## BEGIN
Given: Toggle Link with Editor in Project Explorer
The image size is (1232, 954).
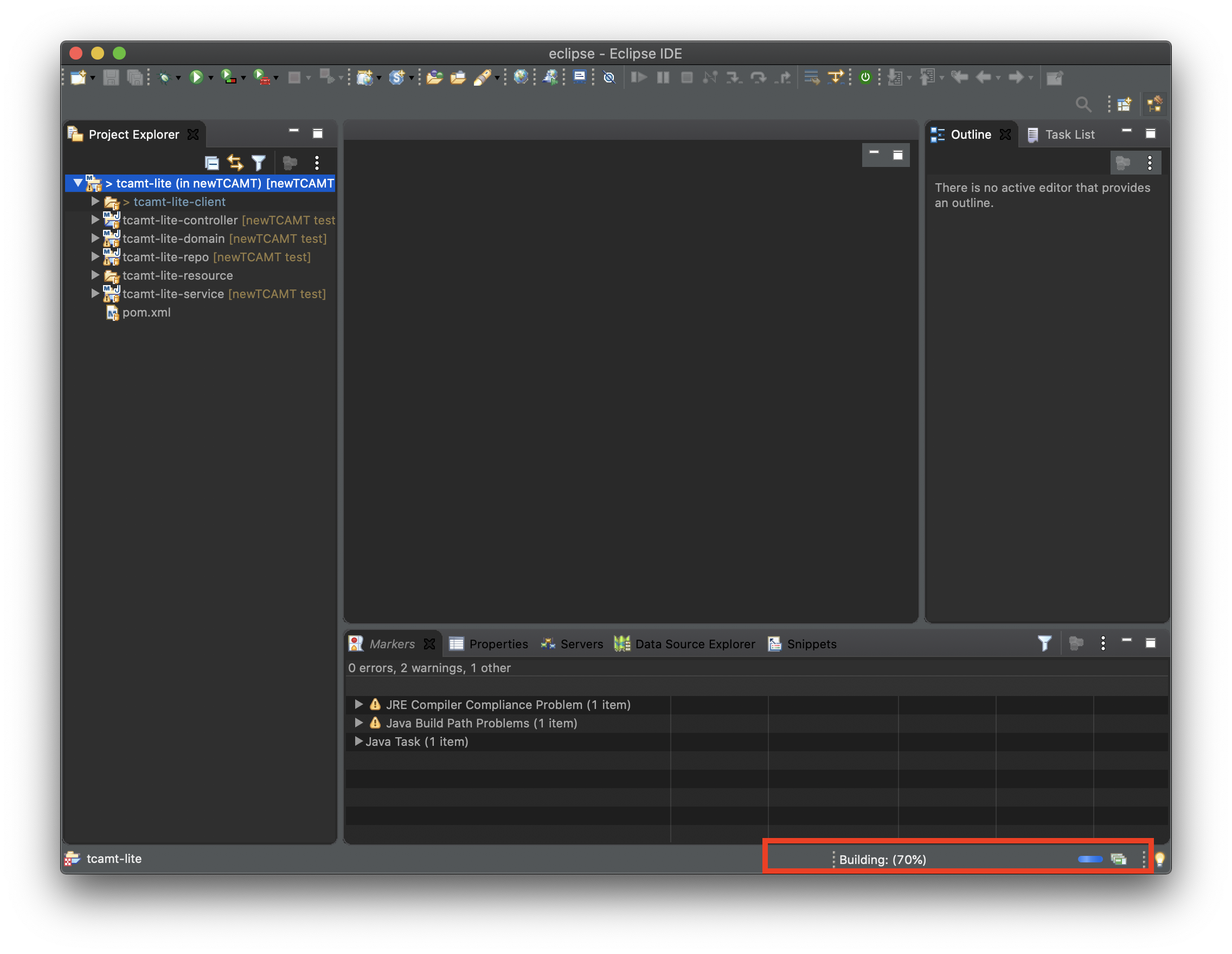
## END
## BEGIN
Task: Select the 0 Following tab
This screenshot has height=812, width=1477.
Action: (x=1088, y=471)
## END
▸ **Direction**:
Rewrite the records from the line with "Given: Toggle Link" to the line with "The image size is (1232, 954).", changing "Project Explorer" to "Package Explorer" and leaving everything else unchanged. Output only those lines.

▸ **Task solution**:
Given: Toggle Link with Editor in Package Explorer
The image size is (1232, 954).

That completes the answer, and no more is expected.